Until this recent discovery, taste and smell were considered to be independent sensory systems that did not interact until their respective information reached the brain. According to Ozdener, he was prompted to challenge this belief when his 12-year-old son asked him whether snakes extend their tongues so that they can smell.

In his research, Ozdener and his team used methods developed at Monell to maintain living human taste cells in culture. Using genetic and biochemical methods to probe the taste cell cultures, the researchers found that the human taste cells contain many key molecules known to be present in olfactory receptors.

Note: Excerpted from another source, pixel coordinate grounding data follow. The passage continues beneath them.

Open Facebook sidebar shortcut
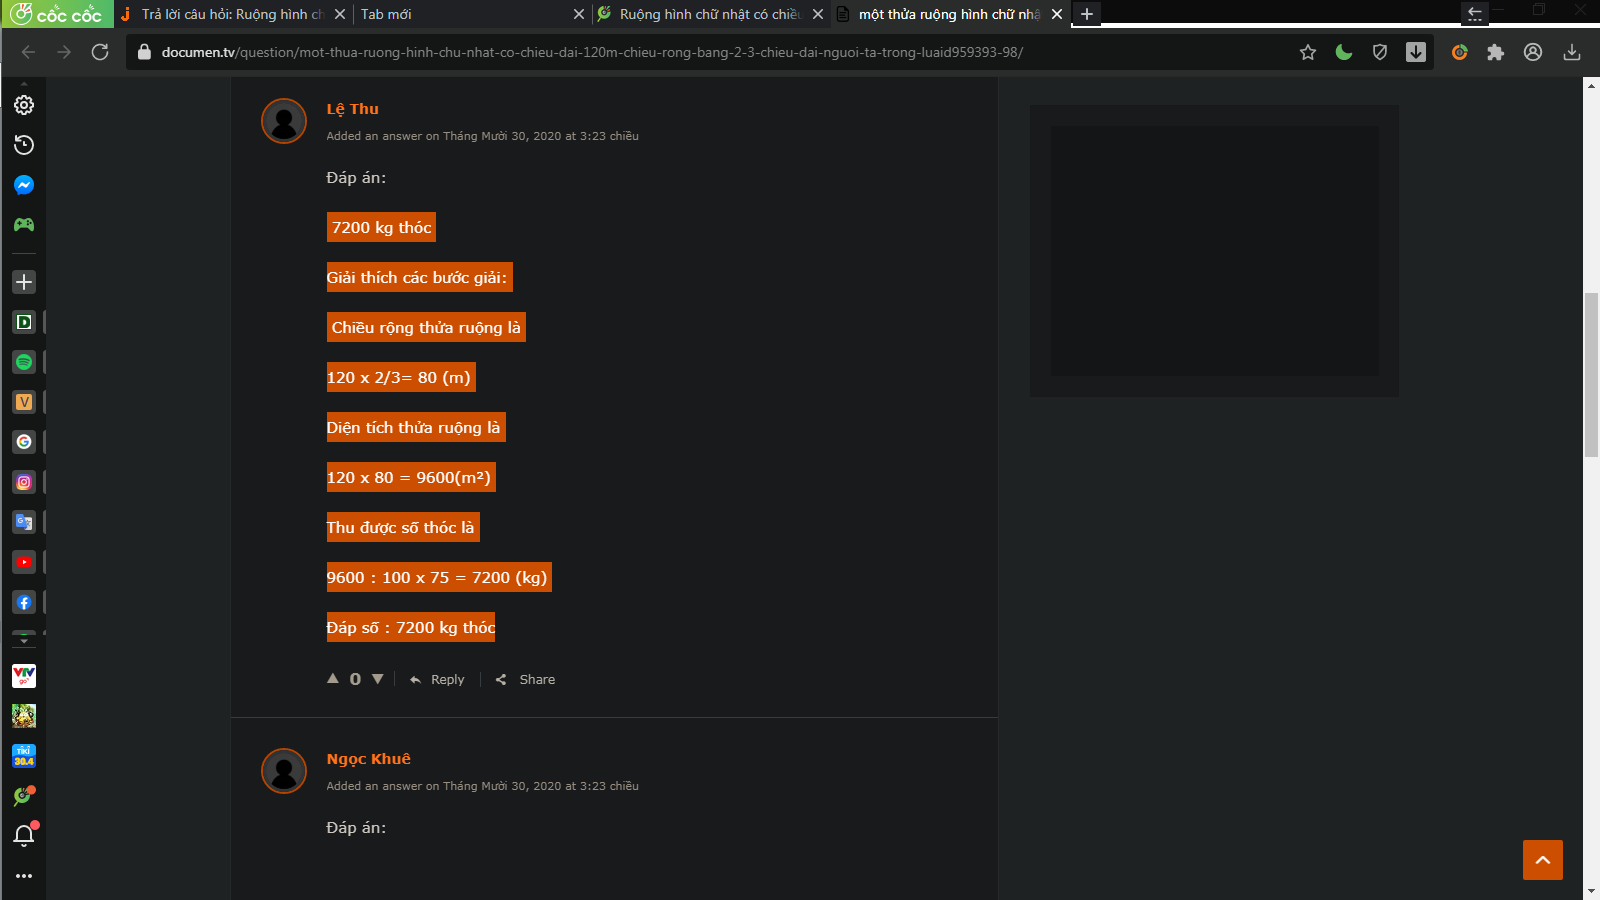1600x900 pixels. point(24,602)
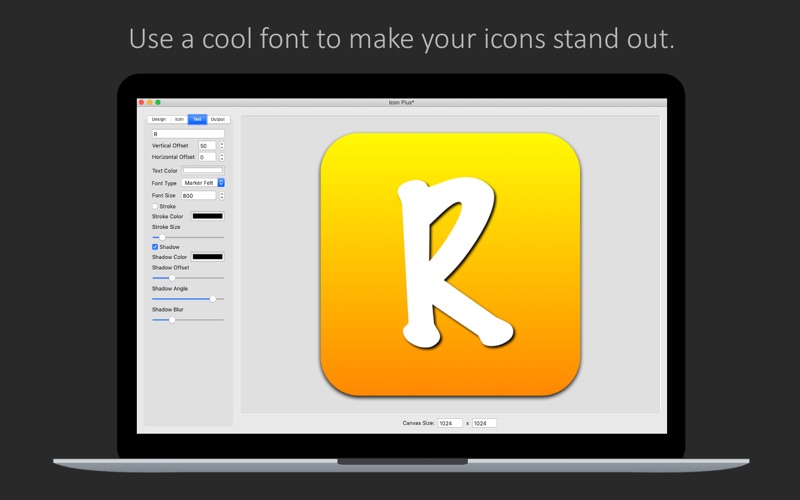Click the Text tab
This screenshot has width=800, height=500.
197,119
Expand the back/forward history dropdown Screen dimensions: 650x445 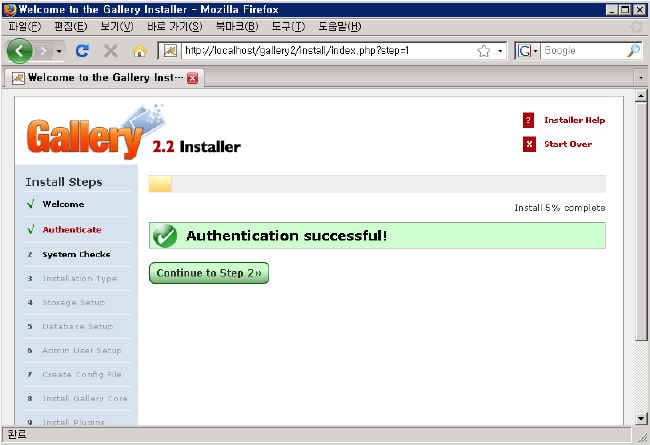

They then used a method known as calcium imaging to show that the cultured taste cells respond to odour molecules in a manner similar to that of olfactory receptor cells.

“The presence of olfactory receptors and taste receptors in the same cell will provide us with exciting opportunities to study interactions between odor and taste stimuli on the tongue,” said Ozdener.

With such interesting results coming from their first study, researchers will now begin a process of determining whether olfactory receptors are preferentially located on a specific taste cell type, for example, sweet- or salt-detecting cells. Other studies will explore how odor molecules modify taste cell responses and, ultimately, human taste perception.

The study, titled “Mammalian taste cells express functional olfactory receptors,” was published online on April 24, 2019, in Chemical Senses ahead of inclusion in an issue.